Il Fatto 21.10.18
Occhetto, testimone diretto dell’“eclissi” della sinistra
di Antonio Padellaro
“Queste
parole furono coperte da una risata satanica. Noi eravamo esterrefatti.
Lo scenario catastrofico che era stato evocato, come se emergesse da
una demoniaca seduta spiritica, superava ogni immaginazione. Facevamo
fatica a credere a quanto avevamo appena ascoltato”.
Achille Occhetto, “La lunga eclissi.
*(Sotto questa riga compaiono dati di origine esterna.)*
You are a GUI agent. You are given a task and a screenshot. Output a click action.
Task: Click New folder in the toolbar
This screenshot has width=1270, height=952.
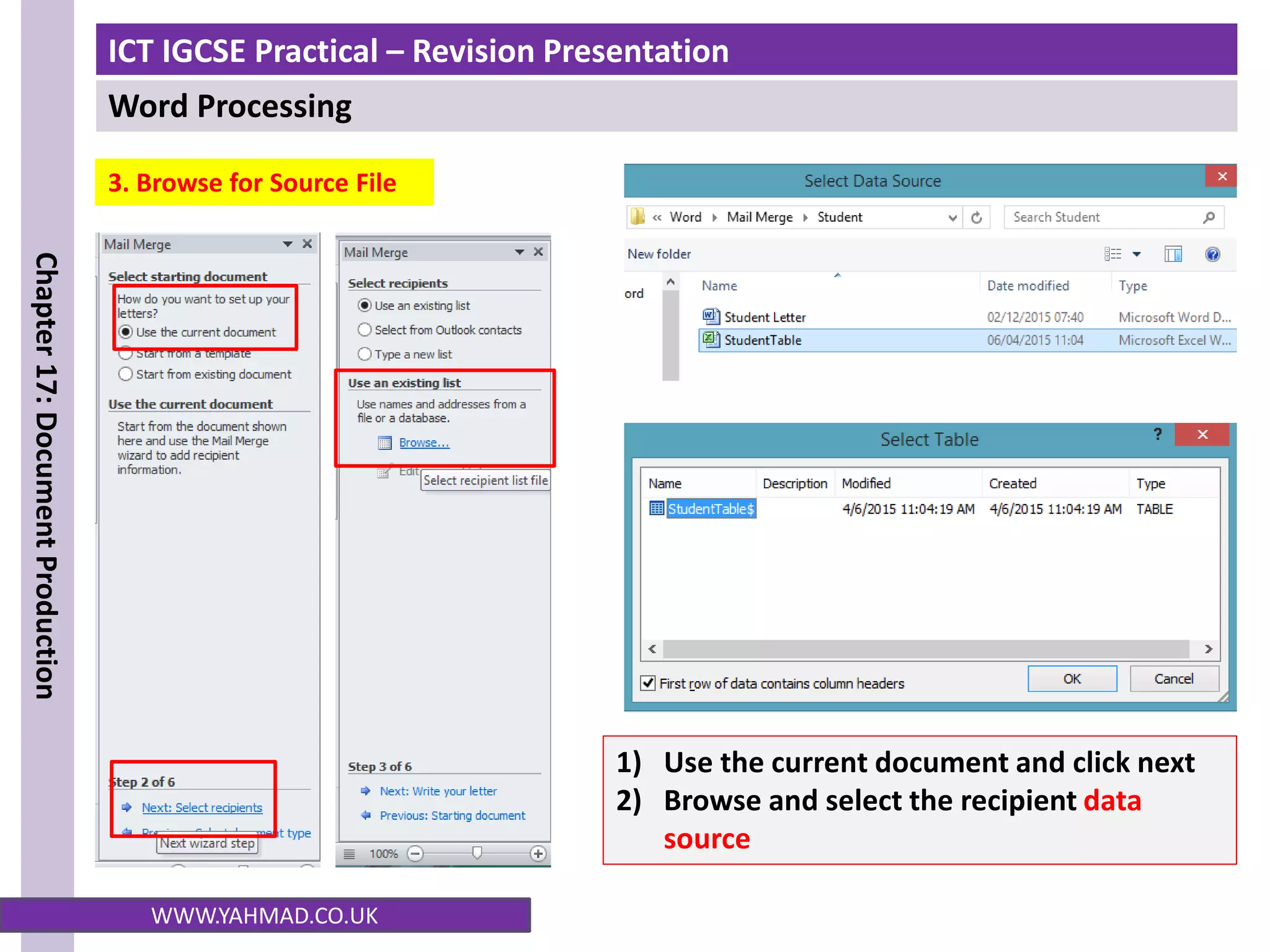click(x=659, y=254)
Passato e presente del dramma della sinistra”, Sellerio
Achille
Occhetto è stato l’ultimo segretario del Partito comunista italiano e
il primo del Partito democratico di sinistra. Fu protagonista della
famosa svolta della Bolognina che – il 12 novembre 1989, tre giorni dopo
la caduta del Muro di Berlino – segnò in maniera indelebile la storia
della sinistra, nel bene e nel male. Occhetto è anche ricordato come
leader della “gioiosa macchina da guerra”, che chiamò a raccolta le
forze del centrosinistra, sconfitte da Silvio Berlusconi nelle elezioni
del 1994. Da quel momento, salvo sporadiche iniziative, Occhetto ha
scelto l’ombra, quasi si sentisse un sopravvissuto. Eppure, egli resta
il testimone diretto di una vicenda storica di straordinaria importanza.
Come dimostra il suo ultimo libro, quasi un’autobiografia. Una miniera
inesauribile di fatti e circostanze, di drammi umani e politici, di
trionfi, di tragedie. Tutto intrecciato con l’esperienza di chi ha visto
e sofferto molto. Come ogni libro di questo genere, “La lunga eclissi”
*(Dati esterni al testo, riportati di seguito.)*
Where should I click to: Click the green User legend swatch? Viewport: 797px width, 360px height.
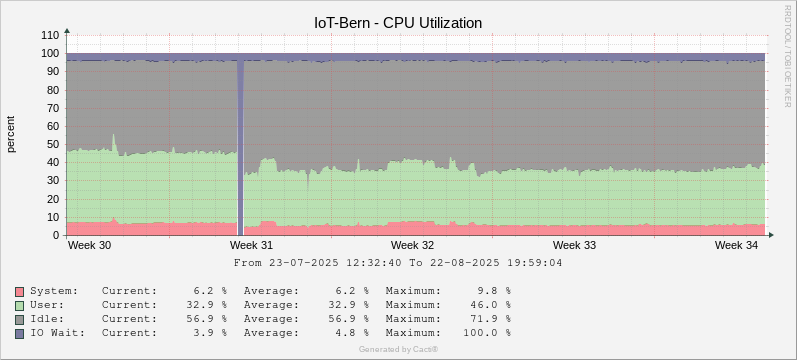(20, 306)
va letto nella sua interezza.
In queste poche righe possiamo solo
segnalare due episodi, di cui uno di impatto straordinario. Il primo
riguarda Enrico Berlinguer che, svela Occhetto, già a metà degli anni 70
meditava una svolta rivoluzionaria. Accadde ad Agrigento, in una stanza
d’albergo, durante la campagna per il divorzio quando, rivolto
all’allora giovane segretario della Sicilia, il leader chiese, a
bruciapelo: “Cosa ne pensi se cambiassimo nome al Pci?”. Nel corso della
conversazione, Occhetto, “timidamente” fece la sua proposta: e se lo
chiamassimo partito comunista democratico? “Berlinguer sorrise con aria
di sufficienza e mi rispose: ‘Da un lato è troppo poco, e dall’altro si
finirebbe per far credere che noi attualmente non siamo democratici’”. E
non se ne parlò più.
Nel libro si leggono pagine sconvolgenti sui
regimi della paura: l’Urss e la Cina. Incredibile il capitolo
intitolato “L’ultima cena: la rottura con i cinesi”, che potrebbe
costituire la sceneggiatura di un film horror. Siamo verso la metà degli
anni 60, in Vietnam gli interventi degli americani fanno presagire il
conflitto, Occhetto partecipa a una riunione con i cinesi presieduta da
Teng Hsiao-ping. Il monologo del segretario generale del partito,
fedelmente riportato dall’autore, si sviluppa in un crescendo dal ritmo
angosciante, che non può essere riassunto se non nella parte conclusiva.
Quando, profetizzando l’escalation della guerra tra Washington e Hanoi,
Teng auspica il seguente epilogo: “Con l’intervento dei cinesi i
marines verranno ricacciati verso il mare. Allora gli Usa ricorreranno
all’ultima estrema tappa. Getteranno la bomba atomica su Hanoi. Questo è
un male ma anche un bene, perché a questo punto i revisionisti
sovietici saranno costretti a scendere in campo al nostro fianco.
Scoppierà così la terza guerra mondiale, che distruggerà
l’imperialismo”. È qui che i presenti prorompono nella “risata satanica”
che ammutolisce la delegazione del Pci. Non sappiamo se la guerra
arrivò a sfiorare il punto di non ritorno progettato da Teng. Tuttavia,
ora sappiamo a che punto poteva spingersi quella follia.